Warfarin: Coadministration of rosuvastatin to patients on stable warfarin therapy resulted in clinically significant rises in INR (>4, baseline 2-3). In patients taking coumarin anticoagulants and rosuvastatin concomitantly, INR should be determined before starting rosuvastatin and frequently enough during early therapy to ensure that no significant alteration of INR occurs. Once a stable INR time has been documented, INR can be monitored at the intervals usually recommended for patients on coumarin anticoagulants. If the dose of rosuvastatin is changed, the same procedure should be repeated. Rosuvastatin therapy has not been associated with bleeding or with changes in INR in patients not taking anticoagulants.

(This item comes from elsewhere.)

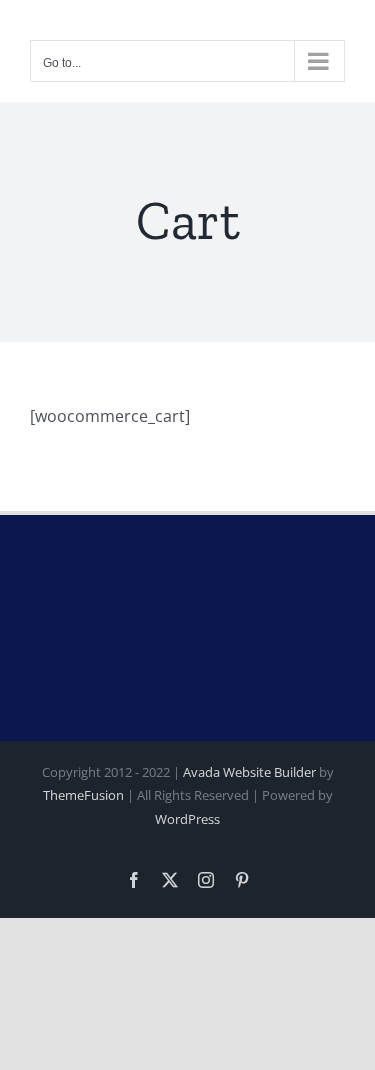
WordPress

Gemfibrozil: Coadministration of a single rosuvastatin dose to healthy volunteers on gemfibrozil (600 mg twice daily) resulted in 2.2- and 1.9-fold, respectively, increase in mean c_max and mean AUC of rosuvastatin .

Endocrine Function

Although clinical studies have shown that rosuvastatin alone does not reduce basal plasma cortisol concentration or impair adrenal reserve, caution should be exercised if any HMG-CoA reductase inhibitor or other agent used to lower cholesterol levels is administered concomitantly with drugs that may decrease the levels or activity of endogenous steroid hormones such as ketoconazole, spironolactone, and cimetidine.

CNS Toxicity

CNS vascular lesions, characterized by perivascular hemorrhages, edema, and mononuclear cell infiltration of perivascular spaces, have been observed in dogs treated with several other members of this drug class. A chemically similar drug in this class produced dose-dependent optic nerve degeneration (Wallerian degeneration of retinogeniculate fibers) in dogs, at a dose that produced plasma drug levels about 30 times higher than the mean drug level in humans taking the highest recommended dose. Edema, hemorrhage, and partial necrosis in the interstitium of the choroid plexus was observed in a female dog sacrificed moribund at day 24 at 90 mg/kg/day by oral gavage (systemic exposures 100 times the human exposure at 40 mg/day based on AUC comparisons). Corneal opacity was seen in dogs treated for 52 weeks at 6 mg/kg/day by oral gavage (systemic exposures 20 times the human exposure at 40 mg/day based on AUC comparisons). Cataracts were seen in dogs treated for 12 weeks by oral gavage at 30 mg/kg/day (systemic exposures 60 times the human exposure at 40 mg/day based on AUC comparisons). Retinal dysplasia and retinal loss were seen in dogs treated for 4 weeks by oral gavage at 90 mg/kg/day (systemic exposures 100 times the human exposure at 40 mg/day based on AUC). Doses ≤30 mg/kg/day (systemic exposures ≤60 times the human exposure at 40 mg/day based on AUC comparisons) following treatment up to one year, did not reveal retinal findings.